Josie would not be her mother. Even here, she vowed. Even in a dungeon in hell. She was different and she would own that. No one could take it away. It was the tiny fire burning in her chest. Her own fight for life. Something that could not be stolen. Somethi
ng that would not be extinguished as long as she kept it burning.
“Okay, little fighter,” Josie whispered, moving her hand over the swell of her stomach. “This is something we’re going to have to do together. You get that, right? You keep fighting, and so will I. I promise.”
Josie picked up her burger again and took a bite. She wanted to stuff the whole thing in her mouth, eat every crumb, lick the grease from the paper. But she needed to start rationing. If Marshall was going to keep staying away for longer periods of time, she had to ration what she had so she wouldn’t starve.

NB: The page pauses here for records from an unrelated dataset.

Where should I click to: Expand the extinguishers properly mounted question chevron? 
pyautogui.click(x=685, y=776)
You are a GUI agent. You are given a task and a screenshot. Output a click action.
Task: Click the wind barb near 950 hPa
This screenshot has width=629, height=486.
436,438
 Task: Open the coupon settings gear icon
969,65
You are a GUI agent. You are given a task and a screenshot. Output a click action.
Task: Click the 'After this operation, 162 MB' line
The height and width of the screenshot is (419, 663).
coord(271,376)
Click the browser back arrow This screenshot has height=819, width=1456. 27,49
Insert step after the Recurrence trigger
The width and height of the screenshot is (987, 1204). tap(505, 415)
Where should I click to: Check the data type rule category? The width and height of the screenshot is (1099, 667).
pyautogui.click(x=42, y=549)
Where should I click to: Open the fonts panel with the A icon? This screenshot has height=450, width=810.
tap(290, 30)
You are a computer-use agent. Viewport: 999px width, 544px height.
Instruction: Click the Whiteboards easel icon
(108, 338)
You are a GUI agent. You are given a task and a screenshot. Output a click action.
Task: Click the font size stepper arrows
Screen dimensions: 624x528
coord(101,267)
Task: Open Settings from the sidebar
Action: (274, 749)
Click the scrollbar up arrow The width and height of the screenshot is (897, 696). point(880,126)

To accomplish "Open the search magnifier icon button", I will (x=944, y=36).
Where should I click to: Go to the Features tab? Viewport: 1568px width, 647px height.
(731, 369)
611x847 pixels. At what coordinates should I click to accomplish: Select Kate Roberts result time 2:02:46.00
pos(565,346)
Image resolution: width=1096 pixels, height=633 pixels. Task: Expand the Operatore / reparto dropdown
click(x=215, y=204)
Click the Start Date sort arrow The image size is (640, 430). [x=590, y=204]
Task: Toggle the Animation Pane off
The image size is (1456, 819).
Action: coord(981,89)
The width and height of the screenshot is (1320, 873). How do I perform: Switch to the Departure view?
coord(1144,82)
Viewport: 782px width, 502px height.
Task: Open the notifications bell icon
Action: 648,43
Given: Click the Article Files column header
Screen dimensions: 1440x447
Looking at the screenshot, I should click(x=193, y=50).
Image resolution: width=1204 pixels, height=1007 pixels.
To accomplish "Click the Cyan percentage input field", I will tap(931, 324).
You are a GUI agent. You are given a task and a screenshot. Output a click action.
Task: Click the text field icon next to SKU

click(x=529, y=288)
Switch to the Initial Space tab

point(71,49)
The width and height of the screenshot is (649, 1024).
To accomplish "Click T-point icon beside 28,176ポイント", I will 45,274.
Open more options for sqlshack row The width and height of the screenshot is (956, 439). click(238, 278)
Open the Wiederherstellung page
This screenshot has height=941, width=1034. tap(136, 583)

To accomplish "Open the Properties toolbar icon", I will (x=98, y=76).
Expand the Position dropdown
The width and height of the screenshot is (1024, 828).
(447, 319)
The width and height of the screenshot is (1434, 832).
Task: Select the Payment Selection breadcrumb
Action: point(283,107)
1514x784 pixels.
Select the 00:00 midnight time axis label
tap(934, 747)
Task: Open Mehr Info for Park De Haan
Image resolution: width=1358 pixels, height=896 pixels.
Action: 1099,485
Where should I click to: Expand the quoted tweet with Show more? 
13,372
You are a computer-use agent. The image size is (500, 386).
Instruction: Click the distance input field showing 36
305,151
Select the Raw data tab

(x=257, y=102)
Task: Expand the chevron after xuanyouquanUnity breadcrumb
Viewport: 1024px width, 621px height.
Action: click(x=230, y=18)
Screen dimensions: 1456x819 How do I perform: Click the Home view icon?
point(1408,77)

She needed regular meals—even if they were pitifully small. A constant stream of nutrients for her baby.
She gathered her will power and wrapped half of the burger back up in the paper wrapper, along with half the container of fries. She threw the fry container in the bag, crumpled the napkins up and tossed the garbage over near the door. She didn’t know if Marshall would confiscate her rationed food or not, and she wasn’t willing to take the chance. She hid it under her mattress.
There was a crack in the wall that leaked when it rained. Not a lot, just a tiny trickle that would then flow into another crack in the floor. A few times when she’d been parched from thirst, she’d watched that small trickle moving down the wall and disappearing into the floor. It tortured her—relief that was so near and yet so far away. But now . . . now she had her hand free and she could catch the dripping water in her palm, bring it to her mouth.
Stay alive. Keep trying.
I will not die. I will not die, she chanted in her mind. I now have a reason to live. And that evening when she fell asleep, she wasn’t crying.
CHAPTER FOURTEEN
“I’m going to make a quick trip into town to buy some labels,” Josie said to the detective with the square head and jowly cheeks. Despite his lumpish features and pockmarked skin, he had the clearest, most beautiful green eyes she’d ever seen. Something about his face was very . . . comforting somehow, and she wasn’t sure why but it was.